-- WORK ORDER --
Only the lines from the one containing "This screenshot has" through the last line of the data below belong in your answer, copied exactly and without pictures.

-- INPUT FOR THIS TASK --
+--

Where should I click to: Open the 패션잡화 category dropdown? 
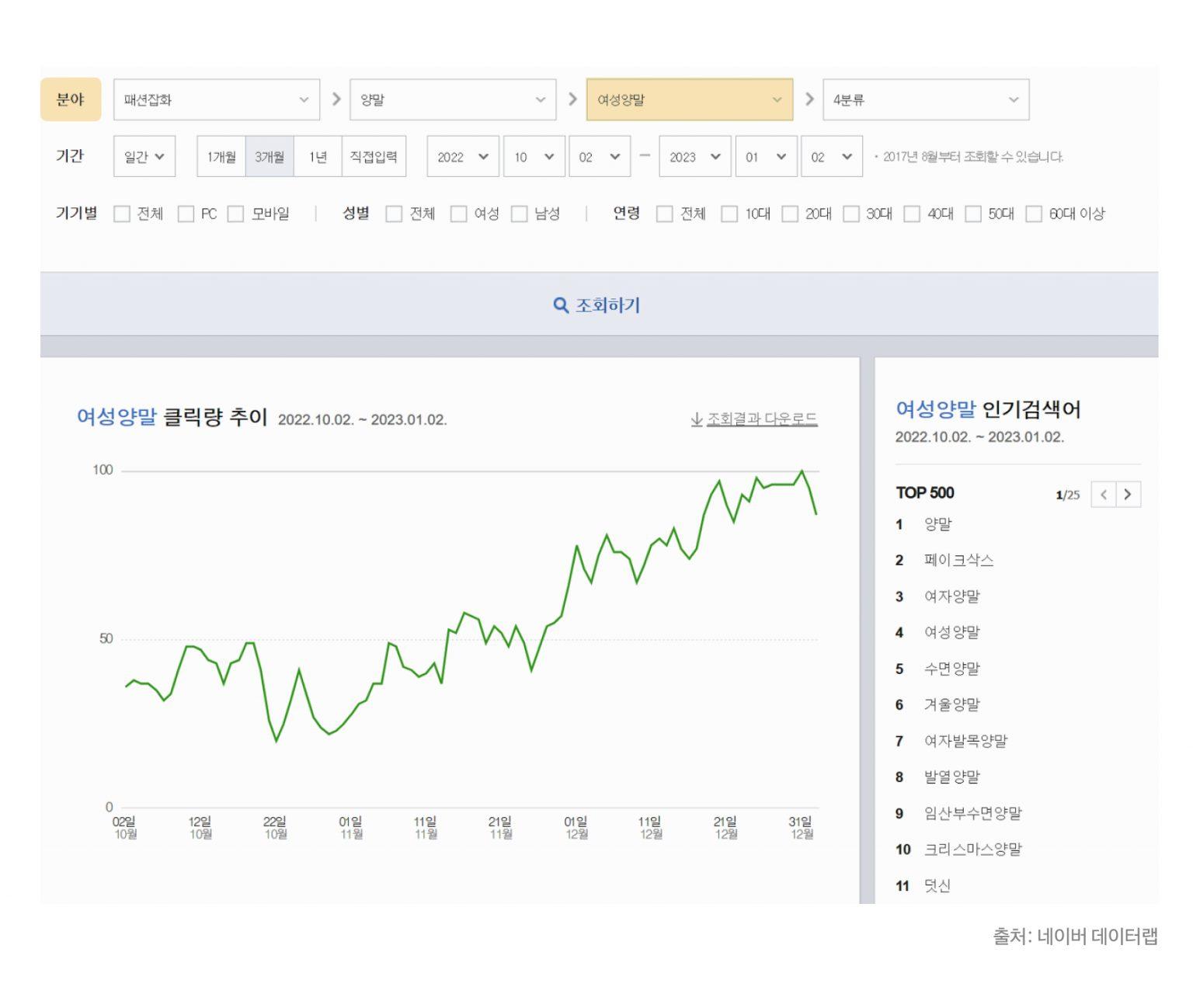coord(216,99)
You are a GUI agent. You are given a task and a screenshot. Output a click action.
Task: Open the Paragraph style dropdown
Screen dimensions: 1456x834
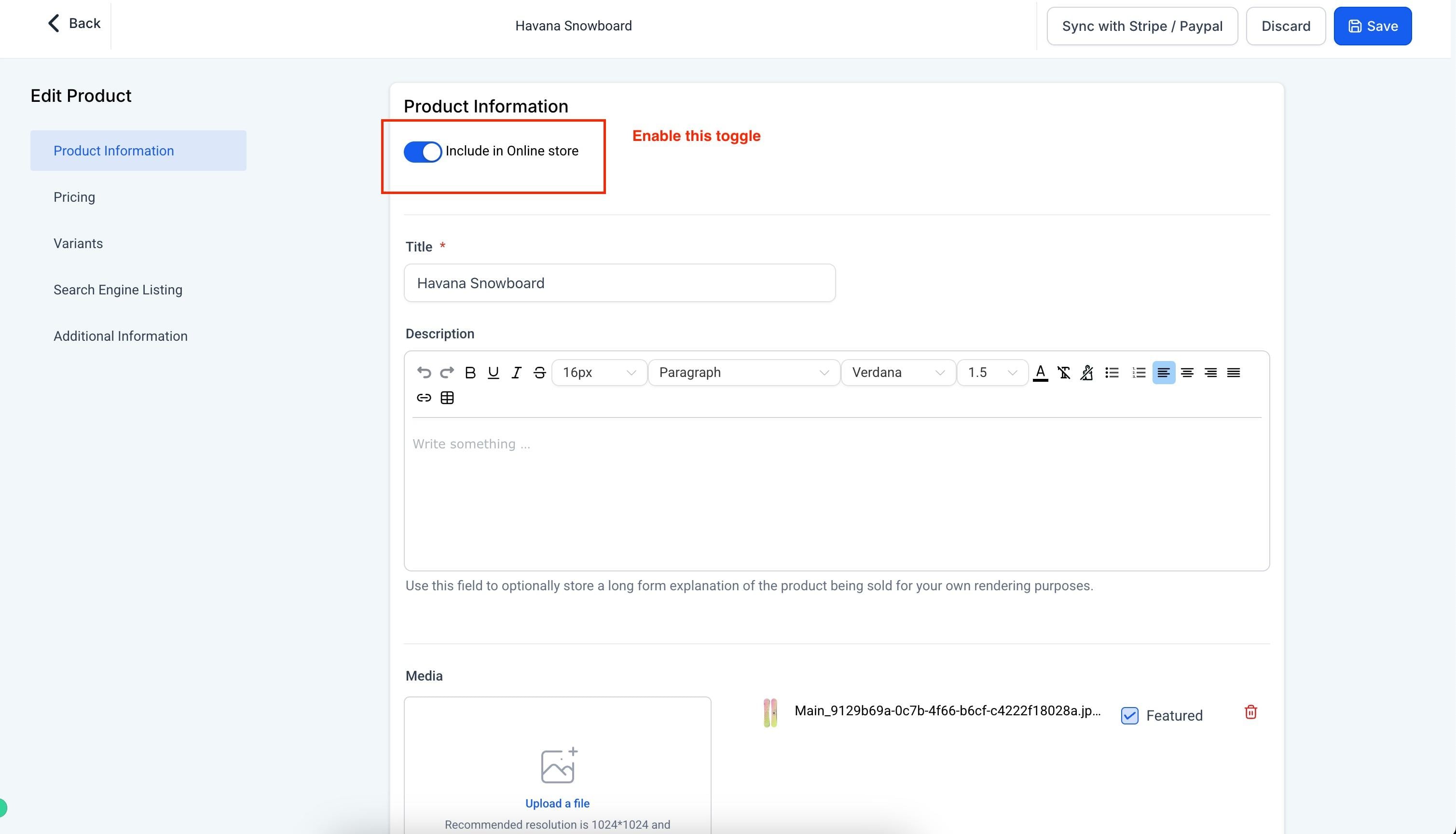tap(744, 373)
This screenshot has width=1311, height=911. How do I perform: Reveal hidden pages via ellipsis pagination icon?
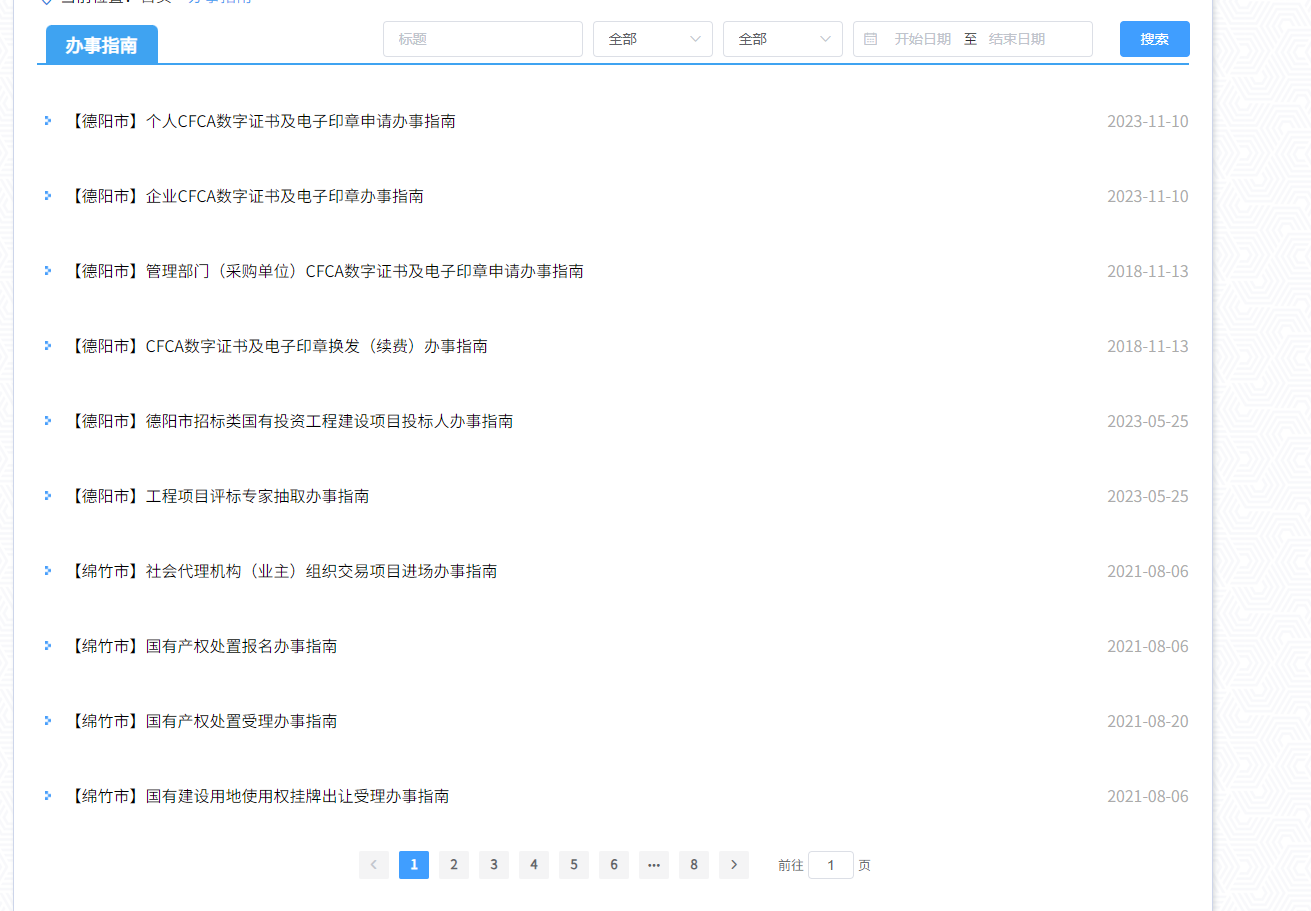coord(654,864)
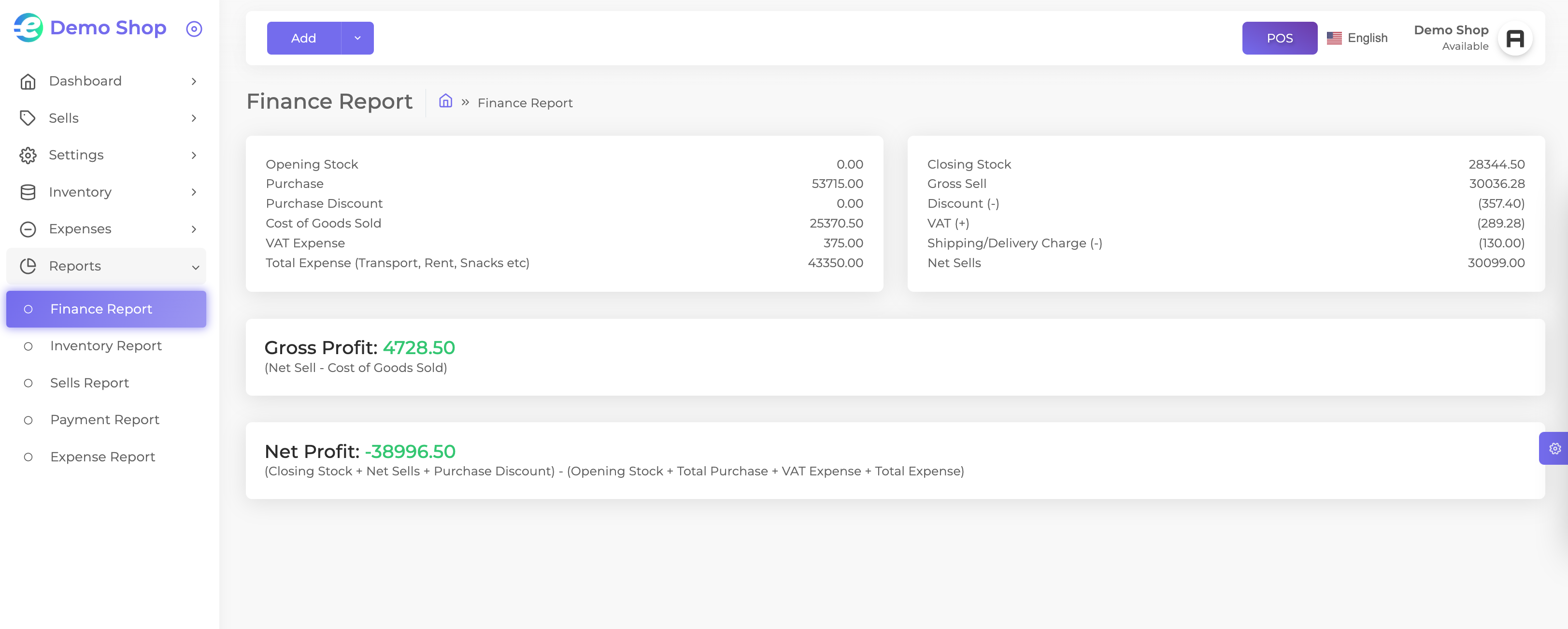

+--

-- EXERCISE RESPONSE --
This screenshot has width=1311, height=911. How do I perform: Reveal hidden pages via ellipsis pagination icon?
coord(654,864)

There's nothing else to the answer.